I saw the auction notice for a bracelet made out of a guitar string played by Edge at the last show of the 360 tour in Moncton. It was used for With or Without You which is THE song for me. I was tempted by it and checked out the auction page on eBay. The page mentioned that bracelets made from Bono’s guitar strings were available as well. My heart stopped for just a moment. I contacted the seller, Filaments Project, and inquired about the availability. She replied that they were available and could be listed. I kept watch, but family things got in the way, and I missed the first one. I contacted her again, and she willingly put up another. This one did not get away from me.

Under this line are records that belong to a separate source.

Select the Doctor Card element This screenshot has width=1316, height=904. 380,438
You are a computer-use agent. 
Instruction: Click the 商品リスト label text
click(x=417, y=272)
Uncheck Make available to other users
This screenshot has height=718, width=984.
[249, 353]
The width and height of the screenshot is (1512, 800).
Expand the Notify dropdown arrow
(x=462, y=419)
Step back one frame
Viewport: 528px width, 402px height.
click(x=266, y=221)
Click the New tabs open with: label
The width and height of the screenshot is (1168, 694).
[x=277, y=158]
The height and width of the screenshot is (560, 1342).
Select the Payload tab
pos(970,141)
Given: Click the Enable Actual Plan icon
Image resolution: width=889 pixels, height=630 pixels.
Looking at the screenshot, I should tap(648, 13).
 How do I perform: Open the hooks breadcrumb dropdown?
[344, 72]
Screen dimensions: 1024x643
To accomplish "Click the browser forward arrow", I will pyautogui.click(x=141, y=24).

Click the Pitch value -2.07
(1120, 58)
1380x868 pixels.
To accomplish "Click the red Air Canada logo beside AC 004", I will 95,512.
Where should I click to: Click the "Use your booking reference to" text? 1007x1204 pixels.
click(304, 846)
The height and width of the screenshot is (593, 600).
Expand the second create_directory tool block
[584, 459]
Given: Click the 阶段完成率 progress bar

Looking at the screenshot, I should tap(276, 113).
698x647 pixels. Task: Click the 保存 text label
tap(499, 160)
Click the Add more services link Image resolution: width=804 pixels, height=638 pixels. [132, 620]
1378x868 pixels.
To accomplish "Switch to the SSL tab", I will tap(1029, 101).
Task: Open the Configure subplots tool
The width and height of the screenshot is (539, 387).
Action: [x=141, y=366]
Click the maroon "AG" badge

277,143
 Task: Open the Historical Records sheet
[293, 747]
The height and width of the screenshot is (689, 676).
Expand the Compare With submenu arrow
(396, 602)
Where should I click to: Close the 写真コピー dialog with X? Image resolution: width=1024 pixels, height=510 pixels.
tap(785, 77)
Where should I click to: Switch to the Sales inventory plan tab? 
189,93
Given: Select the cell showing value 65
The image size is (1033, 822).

I rarely buy things of value for myself. I have friends who regularly indulge in new clothes, shoes, jewelry. With four kids, I buy what I need when I need it. My rare indulgence now that I’m getting older has been upgrading my skin care and cosmetics. This was a major splurge. This was a rare opportunity, and I knew I’d regret it forever if I didn’t take the chance. I don’t regret it at all.

To try and explain what this means to me would expose a part of my heart I’m not ready to expose to the world. The way I feel about this man is not rational or explainable to the casual fan. It’s not even explainable to the man I’ve created four lives with and who I intend to live the rest of my days with. Thankfully, he accepts this as a part of me which has nothing to do with our relationship.

Bono’s voice is with me always. It always will be. Now, I have a tangible piece of him. This bracelet is nearly weightless on my wrist, but it once carried the sound of music which has been the soundtrack of my life for so many years. I hope he knows about this bracelet and it’s sisters. I hope he knows what it means to each of us who wears one. I hope he knows what his voice, his lyrics, his humanitarian actions mean to those of us who love him. There, I said it. Love. I hope, somehow, he knows.